Wednesday, June 04, 2008

Holy petrol prices, Batman!!

We've been hearing different stories swirl about us losing the one thing we love the government for, that is, petrol subsidies. Here's the latest skinny on the petrol situation as reported by The Malaysian Insider.

The PM's decision to instantly lift the subsidy is sure to ruffle a few feathers. This new policy could see us paying double the amount we pay to fill up our car tanks. On the up side, motorcyclists and small car owners are expected to receive direct cast handouts to help them cope with the rise of petrol prices. Errr...sure that's not a administrative nightmare and OF COURSE the various government bodies involved will be able to handle it with great ease and efficiency.

Sigh, if our public transportation infrastructure wasn't so crap...!!

High stakes for PM in instant removal of price control on petrol

KUALA LUMPUR, June 4 — Forget about snap elections. Datuk Seri Abdullah Ahmad Badawi will enter risky political territory today when the government announces officially that it will stop subsidising petrol for Malaysians.

Under this plan, motorists could end paying close to RM4 per litre of petrol, nearly double the current pump price. To help lower income Malaysians cope with the higher retail price, the government is planning a raft of goodies including direct cash payments.

But by opting for an instant removal of subsidies instead of a staggered approach favoured by Indonesia and several other countries, Abdullah is tempting fate.

Some government officials have cautioned the prime minister, saying that because Malaysians have enjoyed subsidies for decades, it is viewed by many as an entitlement. Allowing market forces to prevail at the pump could set off a firestorm of protests which could undercut Abdullah’s support in Umno and across the country.
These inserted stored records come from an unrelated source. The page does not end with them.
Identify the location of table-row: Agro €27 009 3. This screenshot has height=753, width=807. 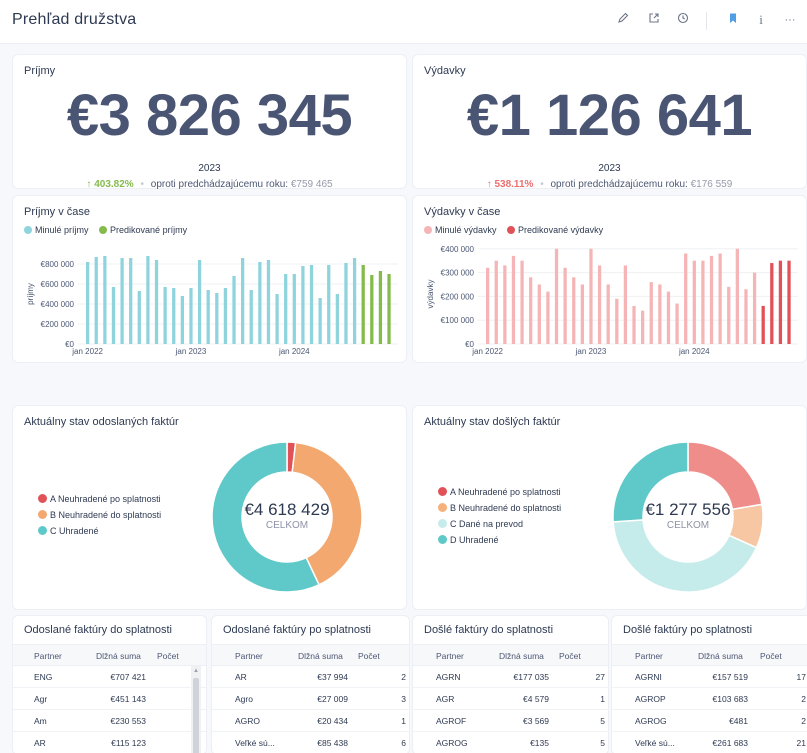
(310, 699).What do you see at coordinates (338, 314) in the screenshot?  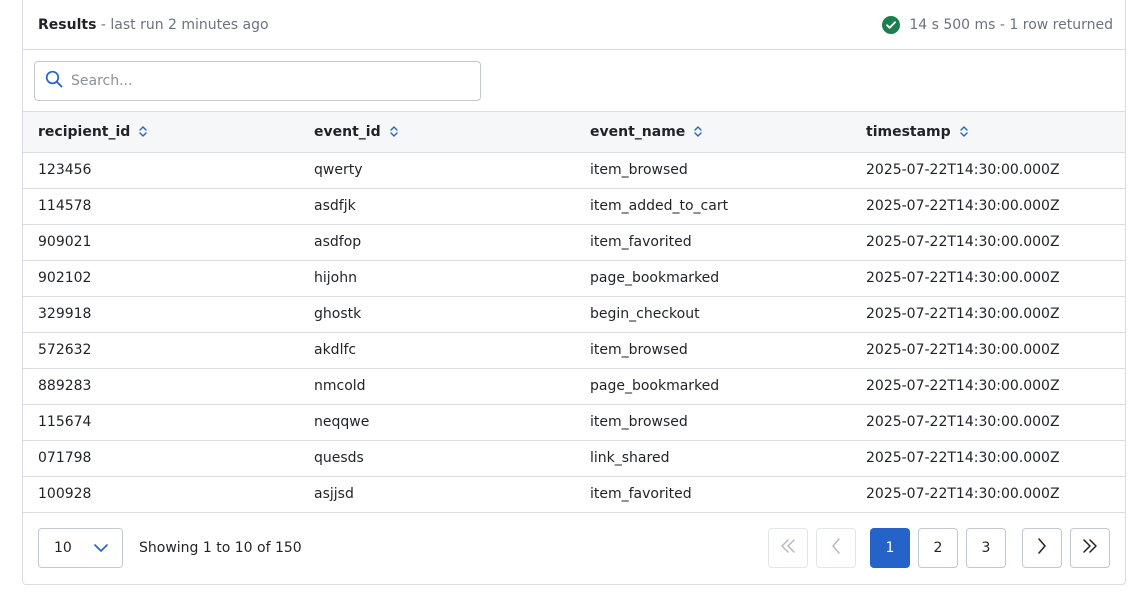 I see `cell-event-id: ghostk` at bounding box center [338, 314].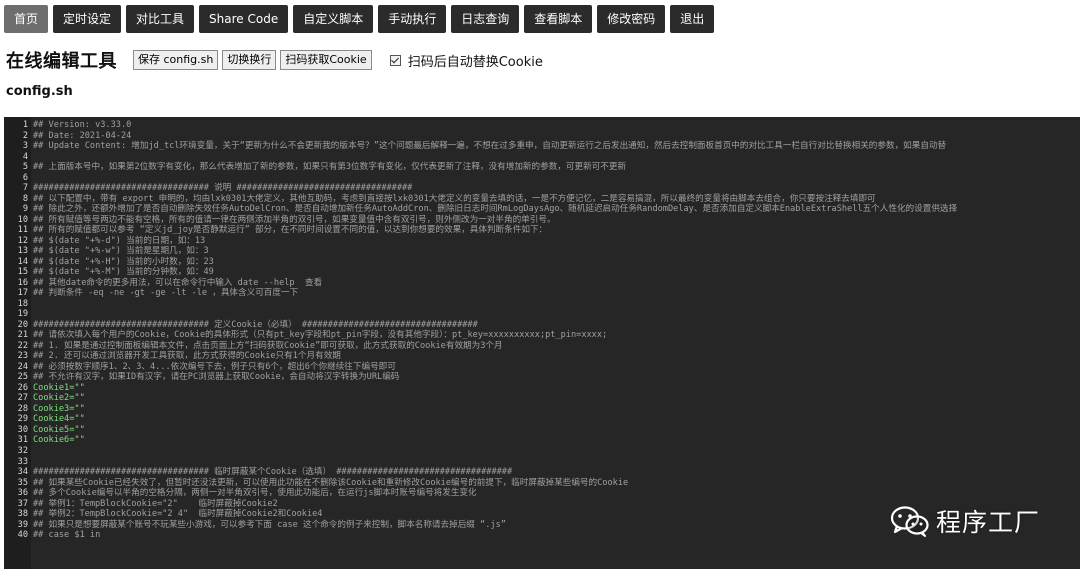  I want to click on code-text: Cookie1="", so click(58, 388).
Two years ago, when the global crude oil prices started spiking and government cut its subsidies slightly, resulting in the pump price increasing by 50 sen, the PM’s approval rating took a beating. A survey conducted showed that some 70 percent of Malaysians approved of his leadership, down from nearly 80 percent before the price increase.
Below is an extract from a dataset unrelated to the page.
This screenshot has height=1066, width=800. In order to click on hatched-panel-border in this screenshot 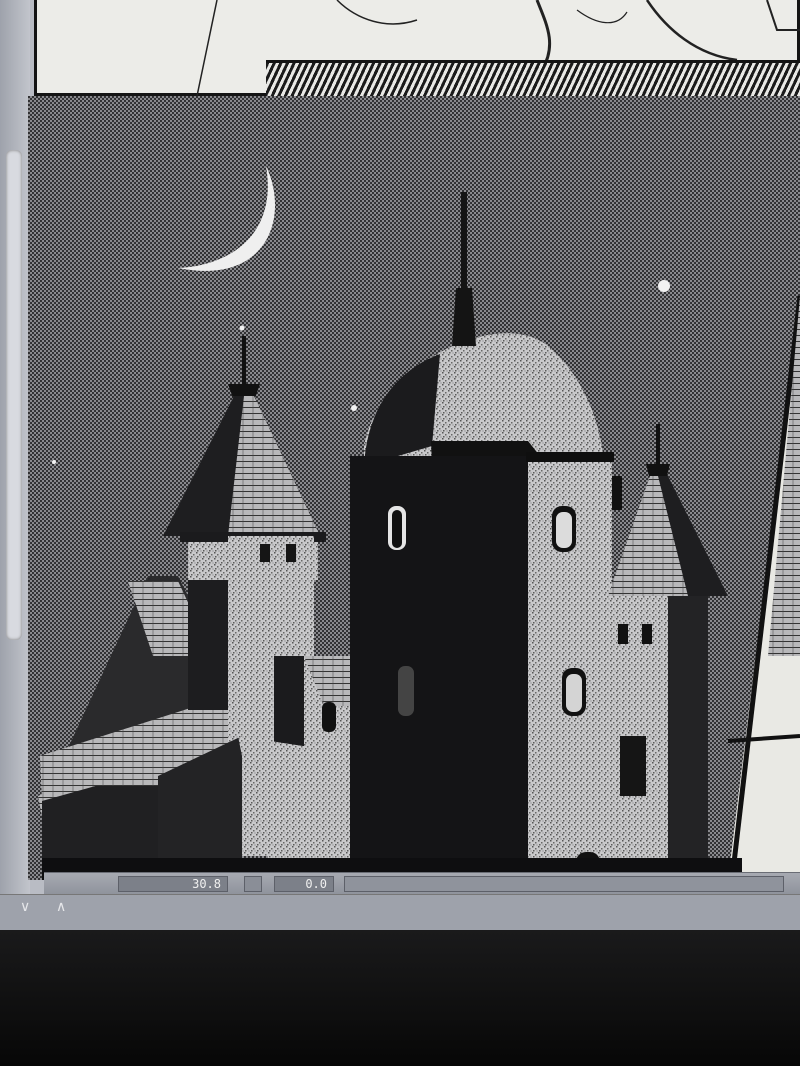, I will do `click(533, 80)`.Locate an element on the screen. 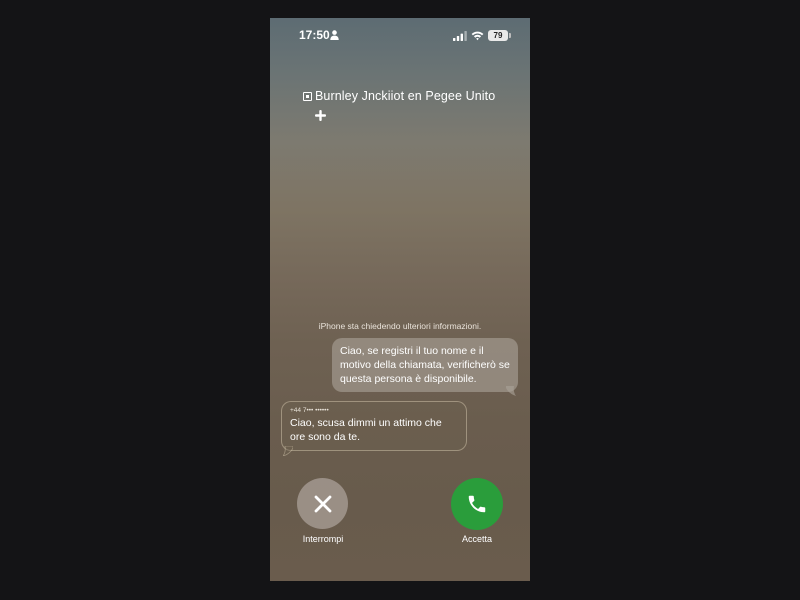  caller-number: +44 7••• •••••• is located at coordinates (310, 410).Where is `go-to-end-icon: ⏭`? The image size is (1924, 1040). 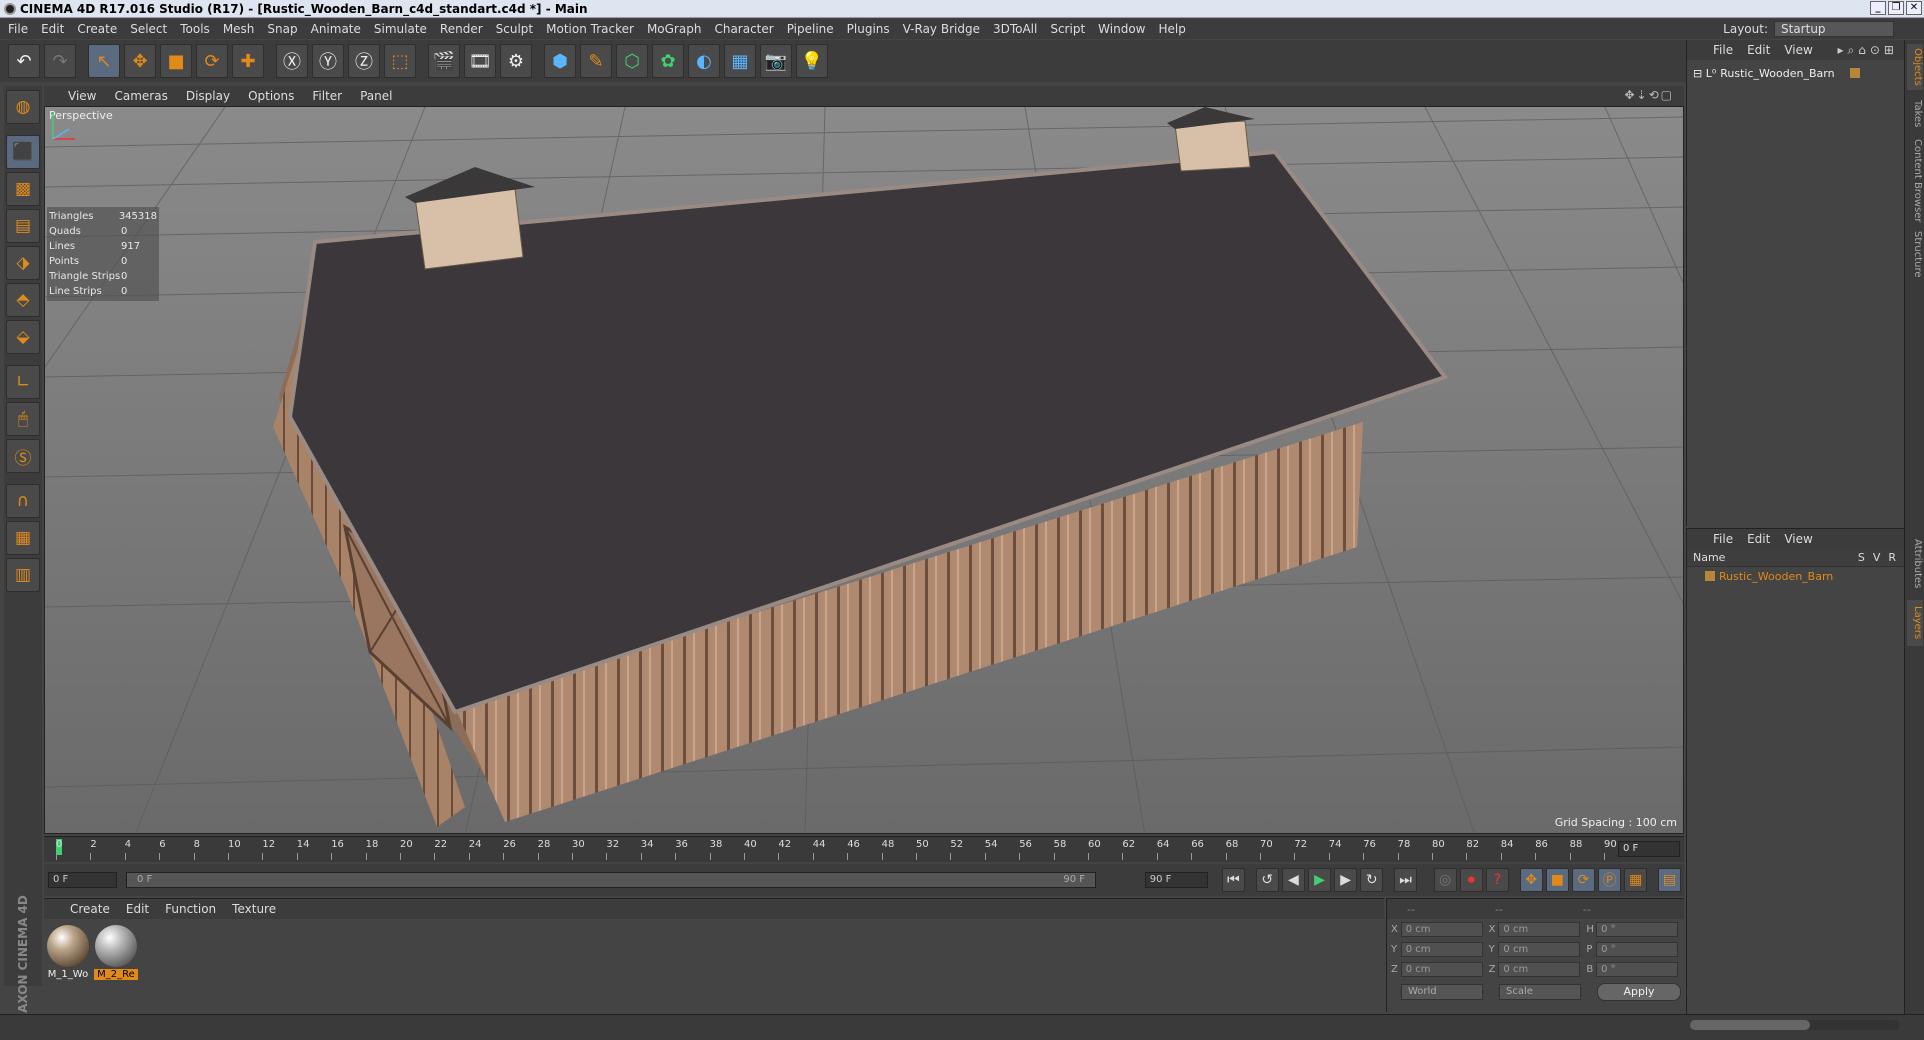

Despite hearing this counsel, the PM believes that Malaysians must understand the hard facts: that the country cannot afford the subsidy bill of RM45 billion a year, and that the existing system has distorted Malaysia’s competitiveness and rewards Malaysians who do not need any help. Soon after the general elections Abdullah identified fixing the subsidy system as one of his priorities.

A government official told the Malaysian Insider: "Asking Malaysians to pay the market price is not going to go down well...There is almost a zero chance of the PM even thinking about snap elections now. The Opposition will go to town and show how the government has failed to control the cost of living since the general election."

He reasoned that it will take several months before Malaysians settle down and accept a higher pump price and that is on the basis that the new scheme is implemented well with money flowing to the needy group in timely fashion.

Abdullah has been thinking about the possibility of calling for a snap election should a number of Barisan Nasional MPs cross over to Pakatan Rakyat, putting his government on the brink of collapse.

The view in the PM’s camp is that there is remorse among a swathe of traditional BN supporters who voted for the Opposition on March 8. These voters only meant to send a wake up signal to the coalition and not deny them their two-third majority in Parliament.

Also, the state of instability in the country post Election 2008 will persuade those who want an orderly country and strong government to swing behind BN candidates in a snap election, say Abdullah’s supporters.

All this scenario planning is academic now. In fact, if the scheme is not carried out smoothly or if Malaysians do not buy the government’s rationale for removing the blanket subsidy coverage, Abdullah could face some tough questions during the Umno branch and division meetings.

More so if the removal of subsidies results in cost of living increasing and consumer spending slowing as some economists warn.

"People are expecting a gradual lifting of fuel subsidies, not doing it at one shot. It seems to be extreme," said Gundi Cahyadi, economist with Singapore-based economic think-tank IDEAglobal.

"The impact is going to be negative. For sure, you're going to see inflation shoot higher from August onwards because it will affect prices across the board. Consumer spending and business investment will slow down if this happens," he told the Associated Press.

Inflation hit a 15-month high of 3 per cent in April, and is forecast at 2.5 percent to 3 percent for the full year. The central bank has cut its 2008 economic growth forecast to 5 percent to 6 percent, from 6 percent to 6.5 percent previously.

Manoharan Mottain, economist with AmInvestment Bank, said the removal of price controls would lead to "a lot of unhappiness" because the country's poor transportation system makes many people reliant on their cars.

"A total withdrawal (of fuel subsidy) could lead to chaos. There will be protests. It will choke consumer spending and could lead to dangerous levels of inflation," he warned.

It could also lead to unprecedented anger against a prime minister who only has a tenuous grip on power.